«Ritengo necessario e doveroso che venga urgentemente convocata la commissione Cultura per essere messo a conoscenza, assieme agli altri consiglieri, dei motivi che hanno portato al termine di una delle più importanti kermesse che, in questi 10 anni, ha sempre dato lustro e visibilità al nostro territorio, promuovendo giovani talenti e ospitando registi di fama internazionale».
Questa la richiesta del consigliere comunale del Pd che entra in merito alla notizia della chiusura della rassegna cinematografica promossa dall’associazione “Cortisonici”.
Le prime difficoltà a far quadrare i conti erano già state espresse dall’associazione lo scorso anno, ma la situazione oggi è ulteriormente peggiorata.
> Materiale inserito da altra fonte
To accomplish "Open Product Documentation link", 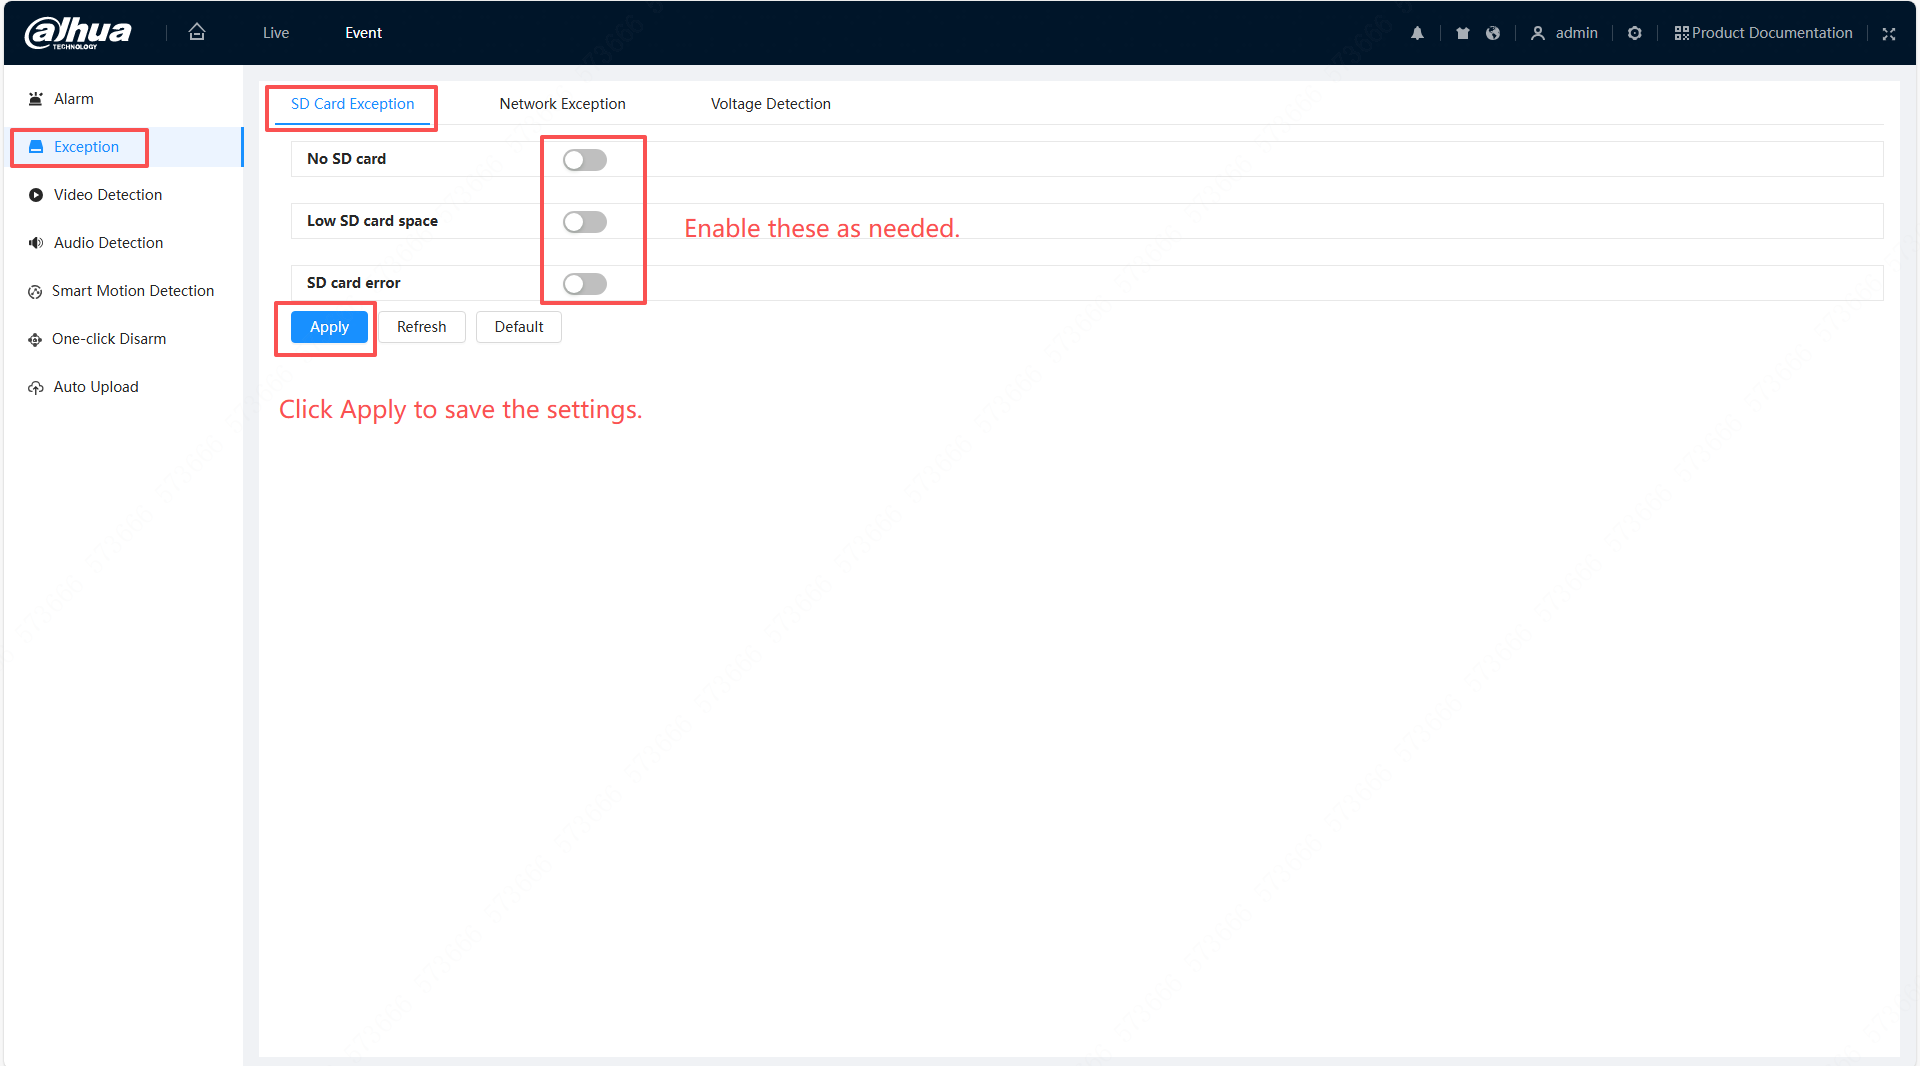I will [x=1764, y=33].
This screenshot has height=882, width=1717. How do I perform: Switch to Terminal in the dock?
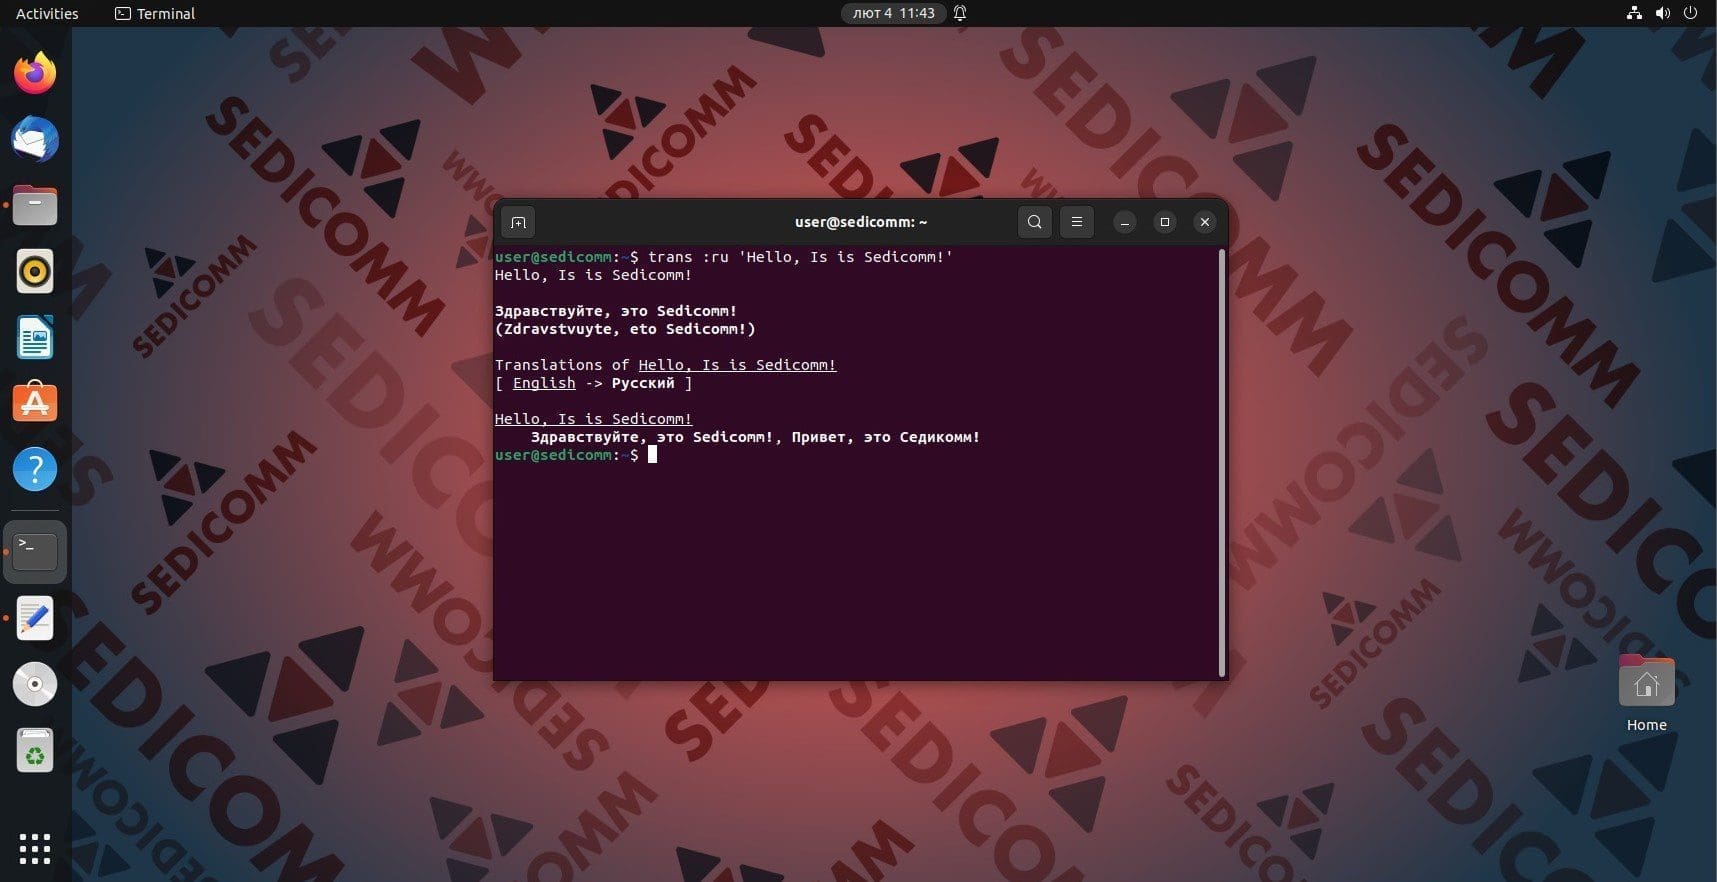35,551
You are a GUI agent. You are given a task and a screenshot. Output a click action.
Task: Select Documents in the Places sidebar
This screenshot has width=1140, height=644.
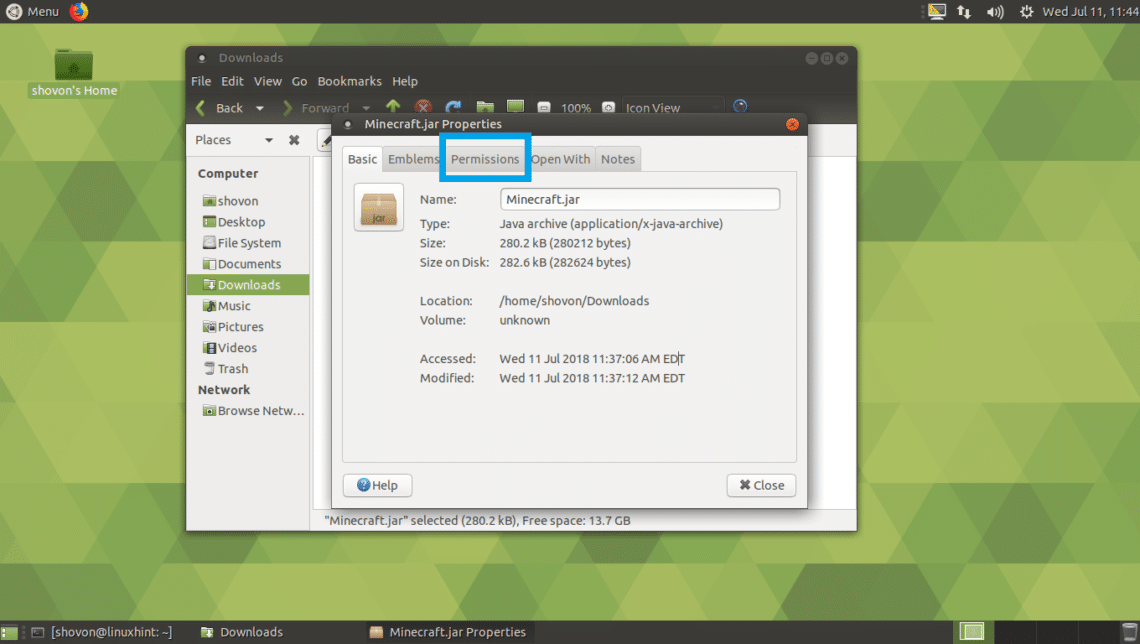[249, 264]
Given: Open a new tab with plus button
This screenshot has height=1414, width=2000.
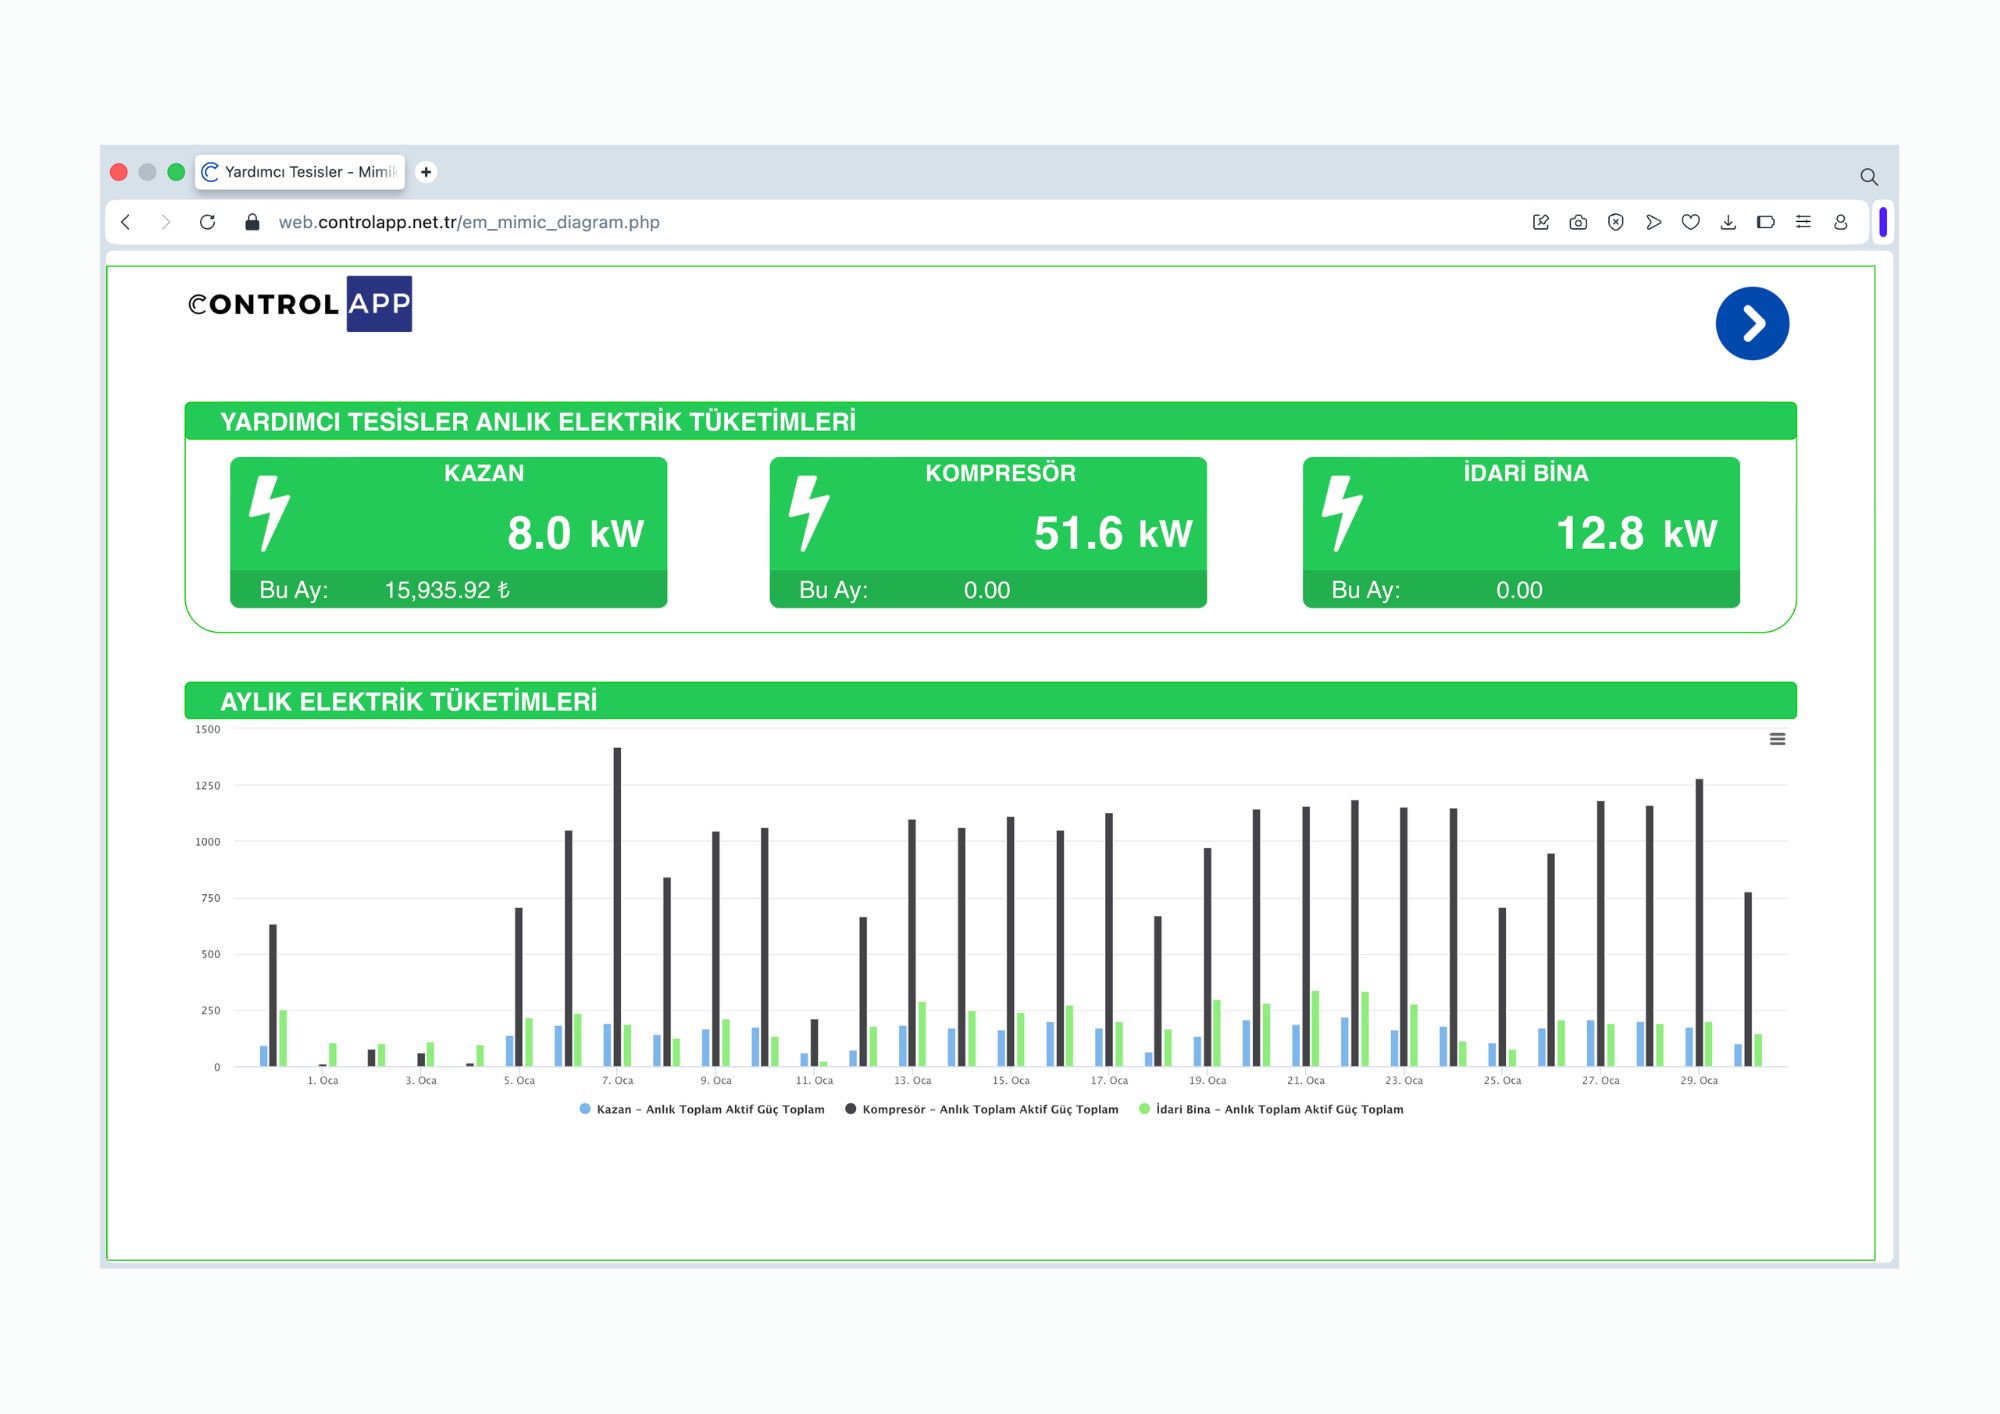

Gli organizzatori del festival di cortometraggi hanno infatti annunciato nella giornata di martedì che l’iniziativa «non ha più le condizioni minime per poter proseguire» e che «l’edizione 2014 non si farà».
Mancano i fondi, sia da parte degli enti pubblici, sia da parte degli sponsor.
A Palazzo Estense, né il sindaco né l’assessore alla Cultura sapevano nulla della decisione presa dall’associazione e si dicono dispiaciuti per questo annuncio.
Secondo gli organizzatori di “Cortisonici”, l’associazione si sarebbe recentemente rivolta al Comune per rilanciare la manifestazione e dare vita d un festival nel quale far convergere le tante iniziative legate al cinema della città. Sul progetto, però, nessuna risposta da Palazzo Estense.
Su tale silenzio il consigliere del Pd
attacca: «Il sindaco Fontana piange lacrime di coccodrillo: dov’era mentre “Cortisonici” chiedeva collaborazione e sostegno per rilanciare la manifestazione? È incredibile che l’assessore solo ora si dica disponibile al progetto ed è sconcertante che Fontana si dica ignaro: evidentemente non è informato su quanto avviene nel suo stesso comune».
Ma la critica di aver dato «vaghi segni di interessamento e altalenanti sostegni concreti», mossa nel comunicato di “Cortisonici” non è rivolta solo alComune, ma anche a Villa Recalcati e alla Regione Lombardia.
Ed è il commissario straordinario, , a entrare nel merito della questione.
«Sono stupito dell’affermazione dei “Cortisonici” che dicono di aver avuto dalla Provincia sostegno altalenante alla loro iniziativa. Il mio stupore è dettato dal fatto che durante i miei cinque anni di presidenza a Villa Recalcati e in questi mesi da commissario straordinario, ogni volta che i “Cortisonici” hanno chiesto patrocinio, contributo o partecipato a un bando della Provincia, hanno sempre avuto risposte positive».